— start —
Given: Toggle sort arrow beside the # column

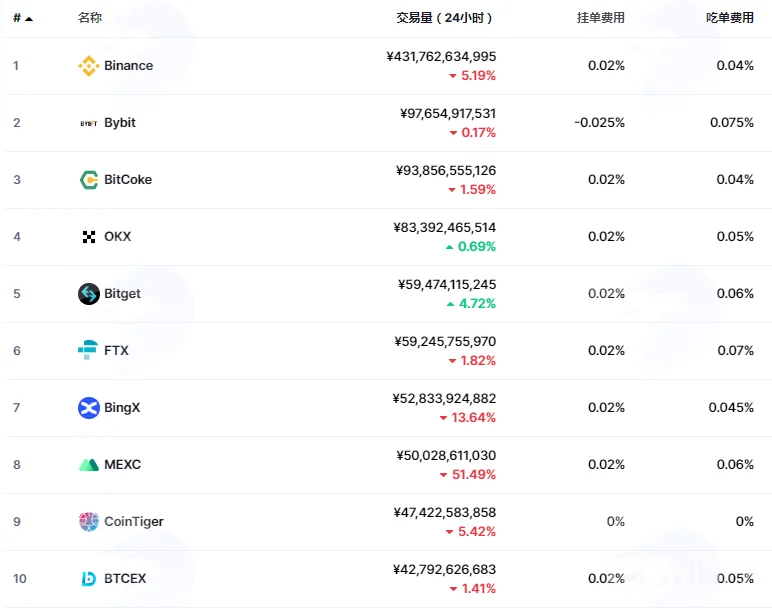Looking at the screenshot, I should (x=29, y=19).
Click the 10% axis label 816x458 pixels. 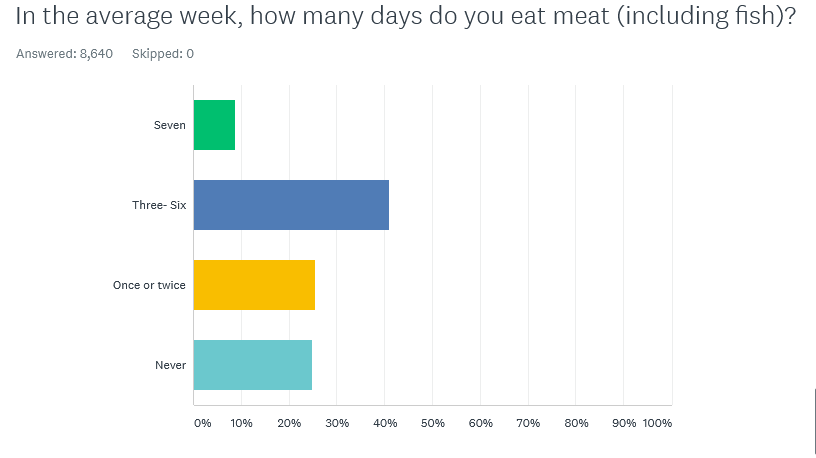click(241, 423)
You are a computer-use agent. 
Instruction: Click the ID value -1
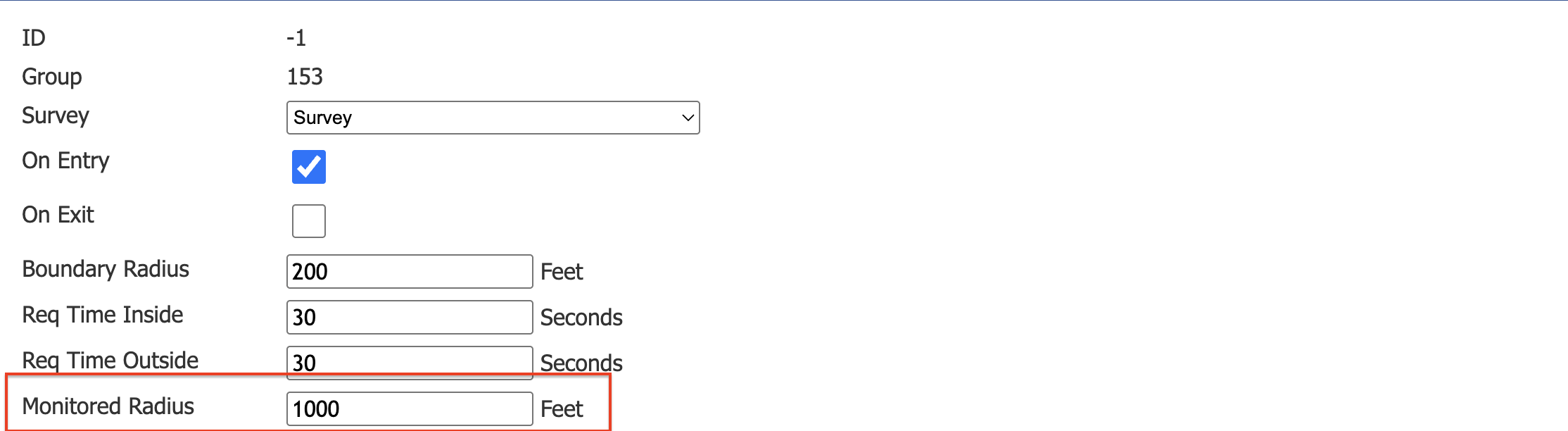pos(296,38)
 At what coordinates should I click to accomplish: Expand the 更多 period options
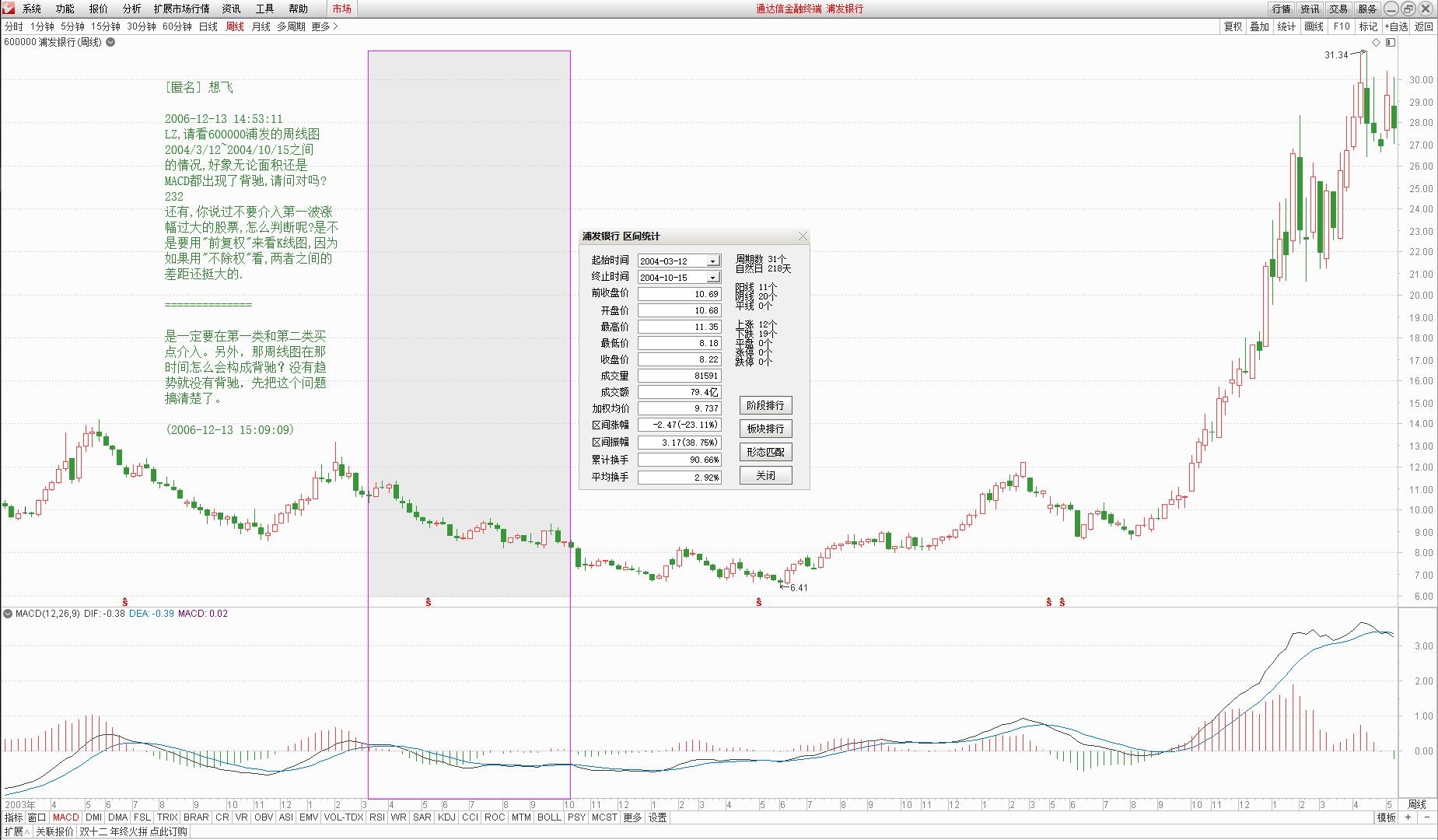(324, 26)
— end —
— start —
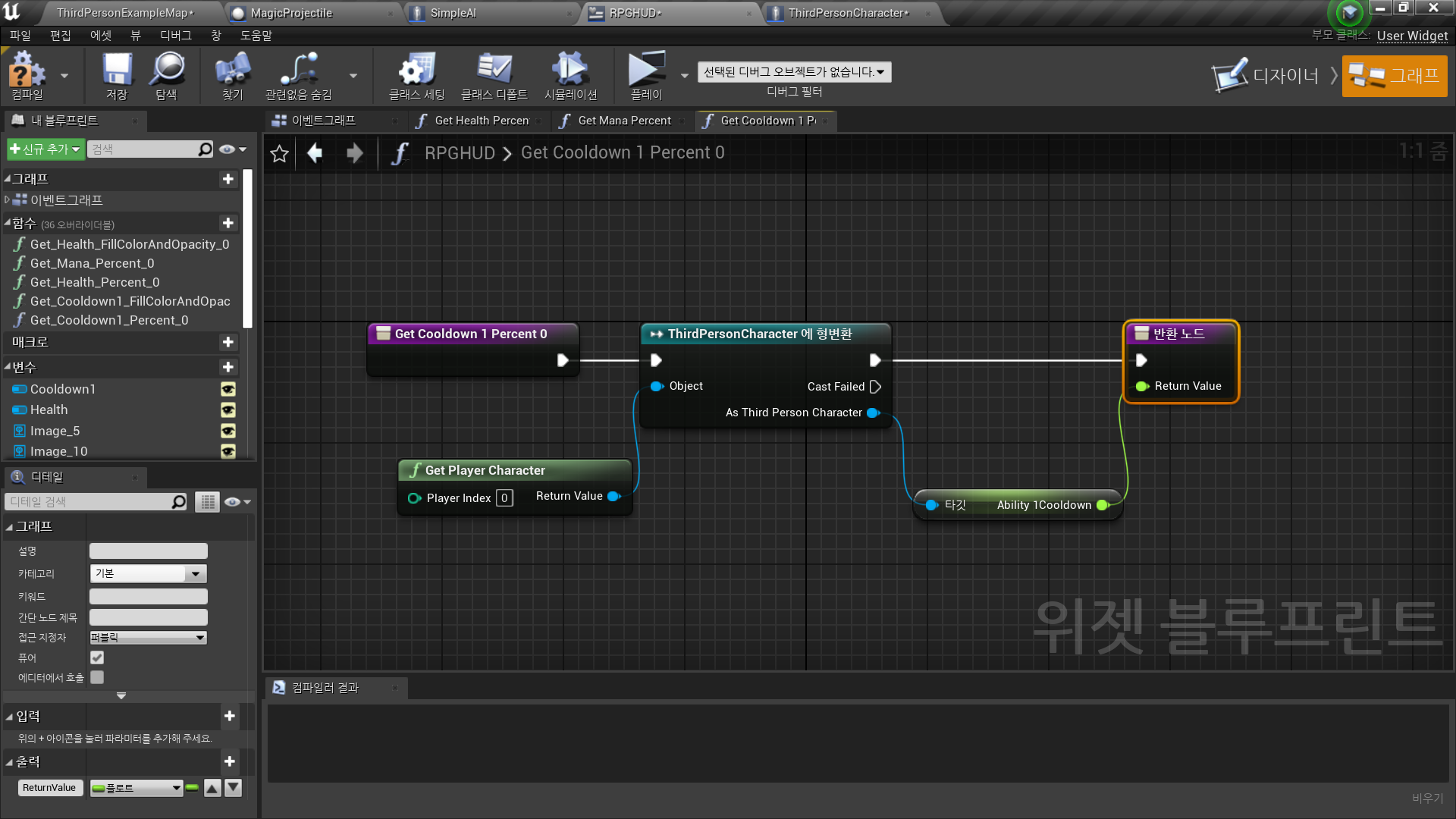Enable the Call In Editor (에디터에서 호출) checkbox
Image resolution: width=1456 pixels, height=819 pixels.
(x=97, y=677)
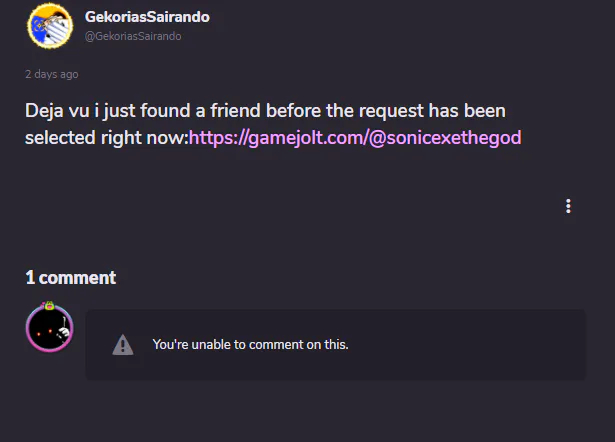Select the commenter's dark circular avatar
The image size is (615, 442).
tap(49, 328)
— end —
— start —
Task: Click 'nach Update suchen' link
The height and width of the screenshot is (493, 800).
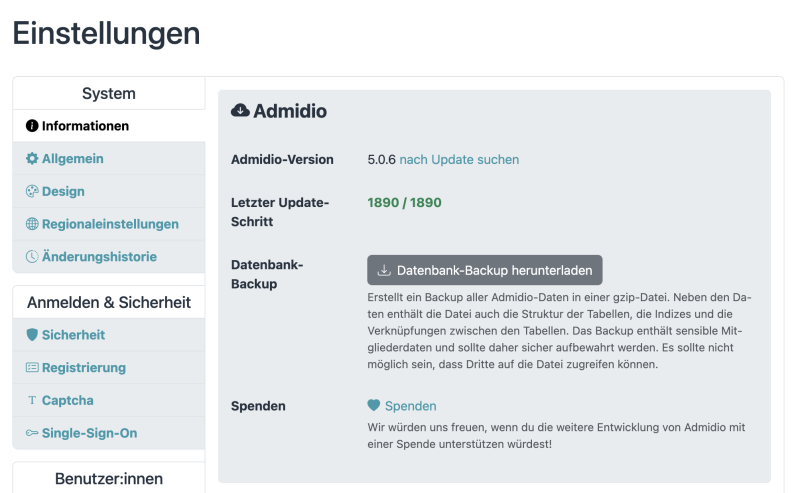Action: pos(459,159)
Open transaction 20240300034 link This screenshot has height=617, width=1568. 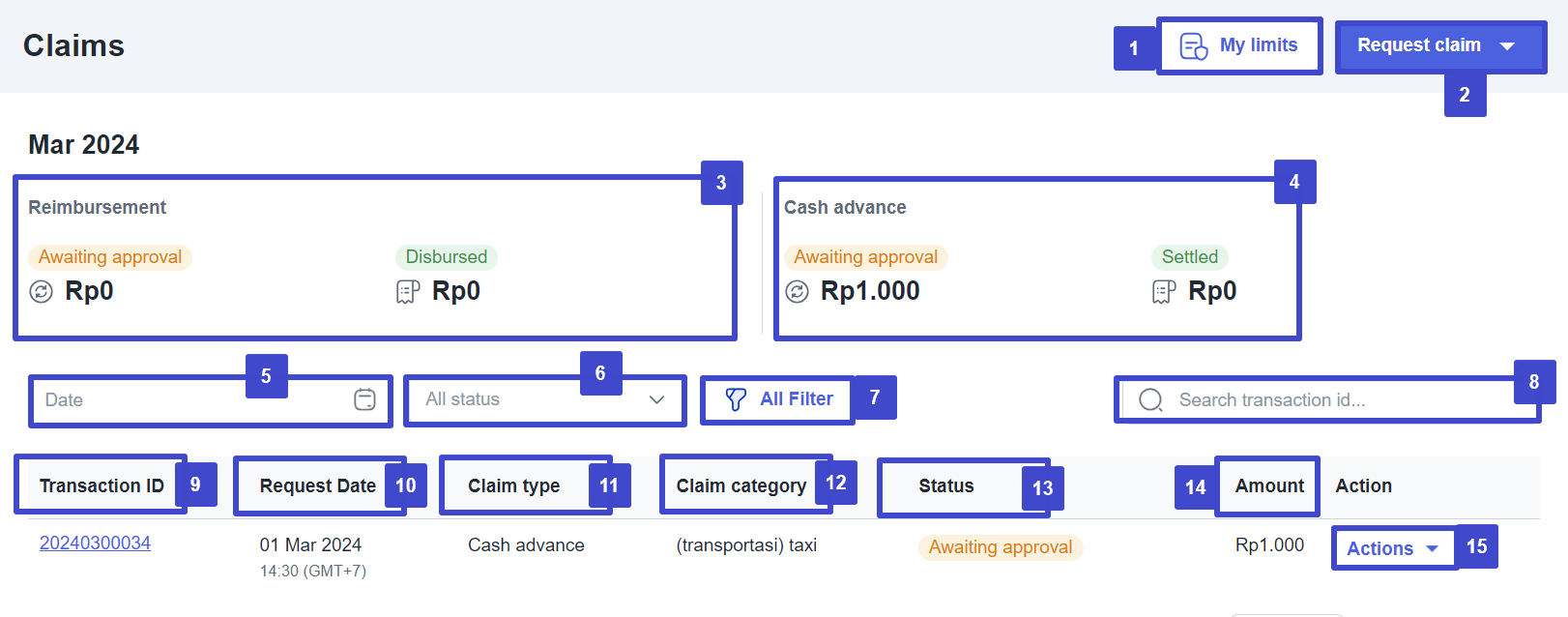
— end —
> [Given task]
Starting with the row containing "Enable the Call In Editor (에디터에서 호출) checkbox" and going on through the row containing "tap(49, 328)", write those rows out again with "dark" swapped for "black" and nothing else changed. Leave the pictures out of your answer.

> [Answer to this exercise]
Enable the Call In Editor (에디터에서 호출) checkbox
Image resolution: width=1456 pixels, height=819 pixels.
(x=97, y=677)
Select the commenter's black circular avatar
The image size is (615, 442).
tap(49, 328)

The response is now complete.